» **Provided data**:
____________
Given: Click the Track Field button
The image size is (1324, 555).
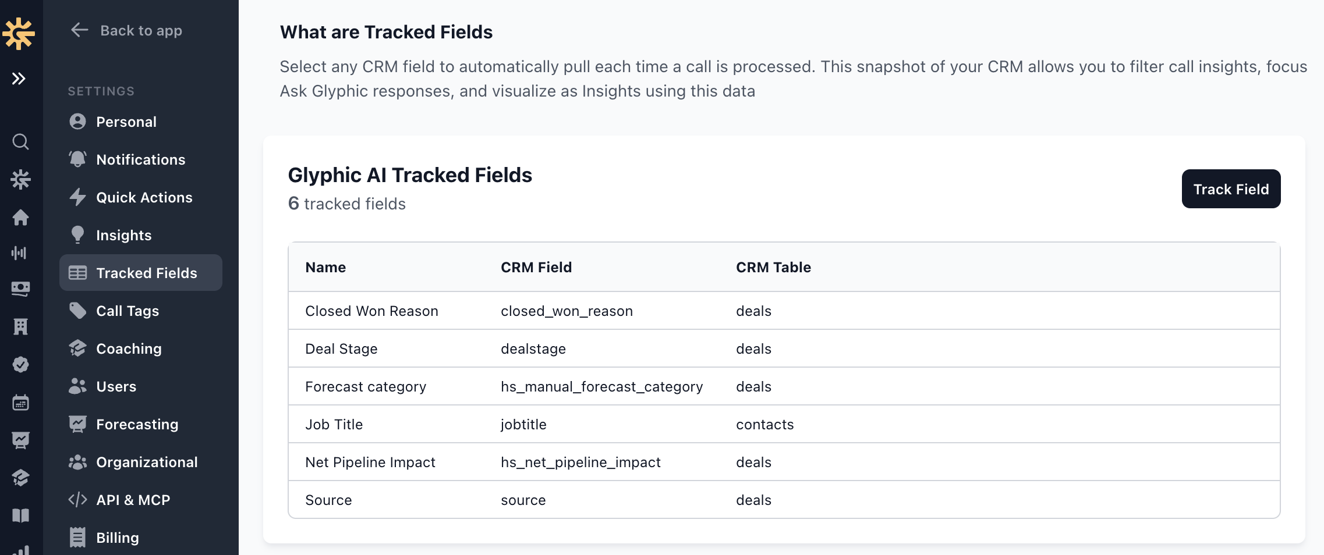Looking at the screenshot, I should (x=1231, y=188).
____________
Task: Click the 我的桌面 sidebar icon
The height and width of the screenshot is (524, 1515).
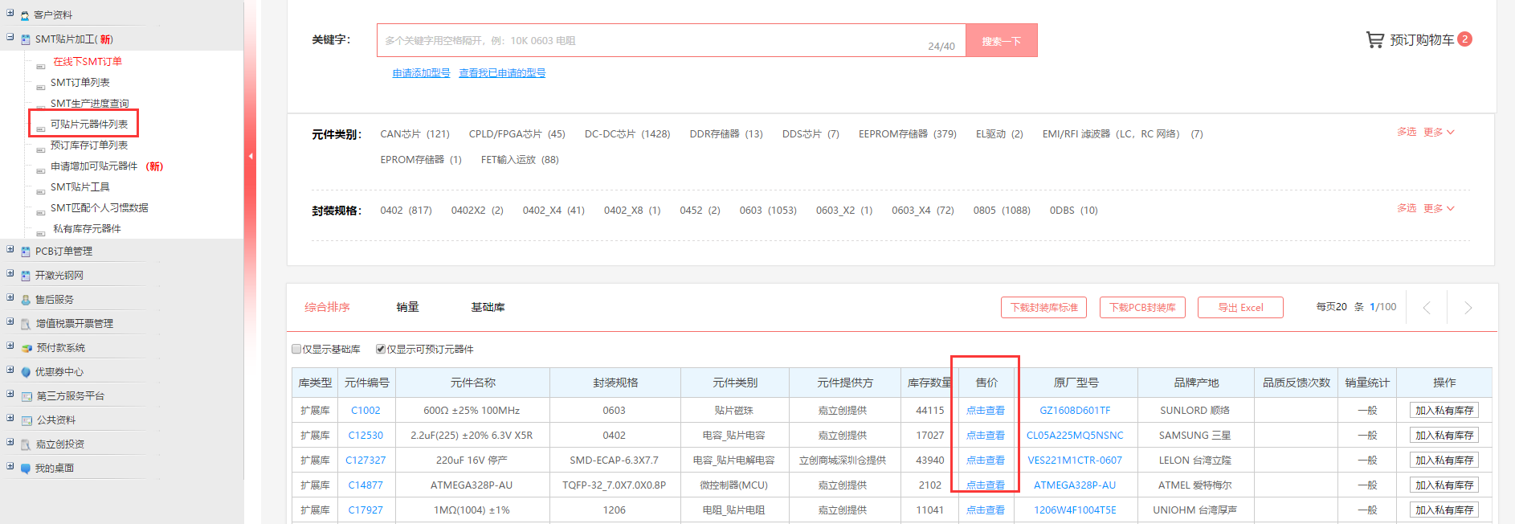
____________
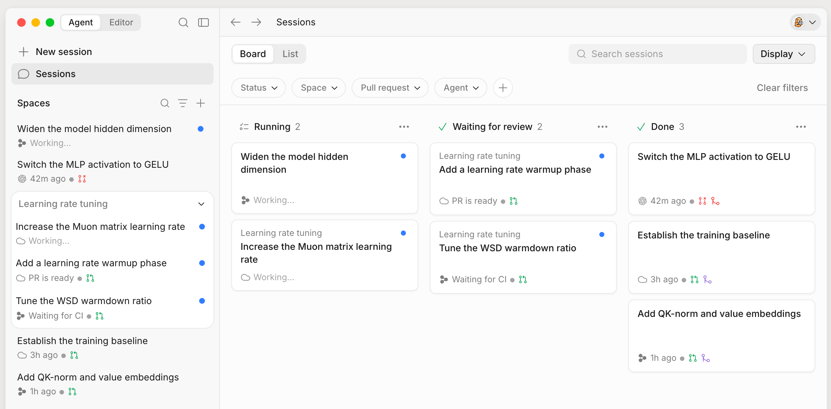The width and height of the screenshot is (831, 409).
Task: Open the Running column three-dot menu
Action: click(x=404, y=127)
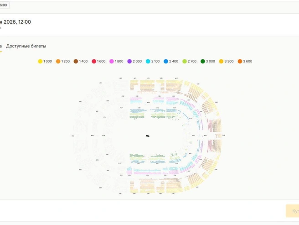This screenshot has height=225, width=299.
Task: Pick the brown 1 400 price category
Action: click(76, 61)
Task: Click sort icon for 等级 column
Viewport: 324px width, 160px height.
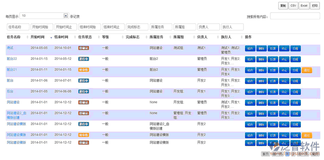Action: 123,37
____________
» **Your assignment**:
Count how many lines in the material above hold the word "icon", then write the number and nothing more.

» **Problem solution**:
2